In conclusion, when all was said and done, my mom and I just stayed in the house and I even got to finish the school year, though I did lose a lot of friends, not to mention my girlfriend, although I suppose I already did. It wasn't that no one liked me anymore, Dr. Love explained, it was just that their parents were, "concerned." Like, "Bang!" I might do it again. But I'm not too anxious to hear that music any time soon. It's not anything you're supposed to know, like reading a friend's diary, or dipping into your parents' underwear drawer, or like what happens in your head seconds before you get hurt. It belongs to that family of things that exist in space, but in places you'd best not visit unless you absolutely have to go there. Sure, there are some people who get caught up in trying to hear the music again and again, but once was good enough for me.

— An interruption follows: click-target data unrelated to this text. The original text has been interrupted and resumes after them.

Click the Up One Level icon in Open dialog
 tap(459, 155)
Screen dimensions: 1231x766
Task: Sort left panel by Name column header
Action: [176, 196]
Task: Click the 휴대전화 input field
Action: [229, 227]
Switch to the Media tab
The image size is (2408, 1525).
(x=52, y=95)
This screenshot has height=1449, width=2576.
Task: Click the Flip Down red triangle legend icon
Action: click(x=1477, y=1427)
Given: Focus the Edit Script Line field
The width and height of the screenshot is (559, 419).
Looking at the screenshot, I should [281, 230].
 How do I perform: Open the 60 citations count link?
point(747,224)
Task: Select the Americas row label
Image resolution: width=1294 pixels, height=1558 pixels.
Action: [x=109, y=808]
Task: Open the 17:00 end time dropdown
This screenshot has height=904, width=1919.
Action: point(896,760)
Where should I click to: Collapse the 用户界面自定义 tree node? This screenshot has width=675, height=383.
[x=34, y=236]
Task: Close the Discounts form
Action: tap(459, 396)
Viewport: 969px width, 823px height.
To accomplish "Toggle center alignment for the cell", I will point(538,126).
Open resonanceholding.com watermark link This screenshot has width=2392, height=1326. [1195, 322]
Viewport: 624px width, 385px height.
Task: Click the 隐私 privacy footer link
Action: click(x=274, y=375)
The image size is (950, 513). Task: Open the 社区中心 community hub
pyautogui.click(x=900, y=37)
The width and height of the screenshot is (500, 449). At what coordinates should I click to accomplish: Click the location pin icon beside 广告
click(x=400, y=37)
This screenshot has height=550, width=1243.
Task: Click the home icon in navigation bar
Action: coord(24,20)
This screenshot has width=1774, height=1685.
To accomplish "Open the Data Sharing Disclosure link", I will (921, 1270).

In the cop car, on the way to the police station, I decide to ask the girl cop about it, "You ever kill anyone?" I say to her.

"Yeah," she says.

"You didn't hear music did you?"

The girl-cop looks from me to the window like she's waiting for permission from her superiors to answer my question. I thought I might really have screwed up then, like maybe she'd take me to a mental hospital or off to prison even though she said she wouldn't let that happen, given my "history" and all. I was just about to lie and tell her I was joking, that I must have seen one too many movies or something, when suddenly, and real softly, almost like she was whispering, she says, "Yeah."

And then, without even looking over at me, her face still pressed up against the window, she takes my hand. I smile so she won't think of me as a cold-blooded killer, and give her hand a squeeze.